Heloise deliberou por um instante. Ainda estava muito reticente quanto a aceitar qualquer ajuda de Crunor, especialmente porque ele se negava veementemente a interceder em favor de Jason Walker, mas, a bem da verdade, se enfrentariam o desconhecido, era melhor que tivessem especialistas ao seu lado.
Hansel e Gretel davam a impressão de corresponder àquele tipo de caçador que não brinca em serviço. A fala, o porte e até mesmo o olhar de ambos eram muito profissionais e concentrados.
— Aguardo vocês aqui — decidiu a rainha, finalmente.
— Desligamos — disse Hansel, e a conexão se desfez.
Rapidamente, Bambi ressurgiu para tirar a terrina da presença dos dois. John olhou para a rainha, inquisitivo, mas resolveu falar antes de perguntar.
— Não quero saber de nada sobre eventuais contatos seus com Crunor — disse, consignando sua opinião de pronto. — Inobstante, não podemos descartar os irmãos Grimm. São exímios caçadores de bruxas, e bruxos, e seus feitos são conhecidos até por quem não participa do ofício. Só tenho uma dúvida pendente…
“Hansel e Gretel são depois do nosso tempo. Eles surgiram na Idade Média moderna, e atuavam firmemente no pedaço de terra que virá a ser conhecido como Reino Unido, e na Prússia. Não sei qual é o objetivo de Crunor ao trazê-los para a nossa era mas, a bem da verdade, eles parecem ter sido muito bem informados. Embora venham depois do nosso tempo, seu conhecimento sobre a nossa cultura é notório. Talvez possamos usá-los, se Lúcifer realmente estiver recrutando os bruxos de Edron.”

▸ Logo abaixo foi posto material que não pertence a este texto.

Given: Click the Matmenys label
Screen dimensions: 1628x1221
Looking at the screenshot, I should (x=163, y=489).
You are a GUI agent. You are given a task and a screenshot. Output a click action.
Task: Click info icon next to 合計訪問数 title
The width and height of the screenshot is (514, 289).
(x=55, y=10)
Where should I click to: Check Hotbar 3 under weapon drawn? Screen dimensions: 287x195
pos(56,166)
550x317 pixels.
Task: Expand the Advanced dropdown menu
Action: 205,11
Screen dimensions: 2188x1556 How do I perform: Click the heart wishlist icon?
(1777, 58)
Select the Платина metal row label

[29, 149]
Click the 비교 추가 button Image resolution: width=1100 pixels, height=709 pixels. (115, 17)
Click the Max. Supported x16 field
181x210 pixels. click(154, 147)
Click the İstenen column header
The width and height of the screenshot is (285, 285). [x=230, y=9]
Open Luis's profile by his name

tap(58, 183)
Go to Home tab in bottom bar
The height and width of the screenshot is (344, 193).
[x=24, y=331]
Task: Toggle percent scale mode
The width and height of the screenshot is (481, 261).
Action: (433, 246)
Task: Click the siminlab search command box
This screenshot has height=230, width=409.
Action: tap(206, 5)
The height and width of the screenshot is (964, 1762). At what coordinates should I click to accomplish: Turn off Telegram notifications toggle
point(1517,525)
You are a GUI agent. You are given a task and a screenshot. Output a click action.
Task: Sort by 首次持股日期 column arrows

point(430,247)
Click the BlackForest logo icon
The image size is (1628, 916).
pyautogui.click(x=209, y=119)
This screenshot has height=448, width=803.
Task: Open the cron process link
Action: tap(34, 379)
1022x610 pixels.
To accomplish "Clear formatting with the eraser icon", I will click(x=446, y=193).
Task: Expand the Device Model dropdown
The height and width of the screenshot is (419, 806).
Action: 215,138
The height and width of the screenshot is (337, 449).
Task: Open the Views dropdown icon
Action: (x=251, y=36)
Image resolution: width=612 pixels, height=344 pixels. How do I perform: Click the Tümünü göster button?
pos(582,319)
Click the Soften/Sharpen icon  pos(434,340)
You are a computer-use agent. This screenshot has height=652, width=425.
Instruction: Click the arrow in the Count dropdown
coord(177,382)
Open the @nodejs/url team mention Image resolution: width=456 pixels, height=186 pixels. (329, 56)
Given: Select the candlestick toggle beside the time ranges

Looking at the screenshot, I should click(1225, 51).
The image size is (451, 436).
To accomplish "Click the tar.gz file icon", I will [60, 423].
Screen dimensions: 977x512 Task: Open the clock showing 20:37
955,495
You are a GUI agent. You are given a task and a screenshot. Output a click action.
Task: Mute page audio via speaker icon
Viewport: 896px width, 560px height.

Heloise manteve o silêncio por um longo momento, sentindo, momentaneamente, um assomo indizível de gratidão por Crunor. Ele intercedera em favor dela, ainda que de forma indireta, e a rainha acreditava que John o julgava mais do que era necessário.
Todavia, agora, tinha condições de construir uma linha de frente um pouco mais poderosa. Com Jason ou sem Jason, o plano de atacar Lúcifer em seu território precisava ser executado o mais depressa quanto fosse possível.
É a nossa única chance, pensou a rainha, aflita.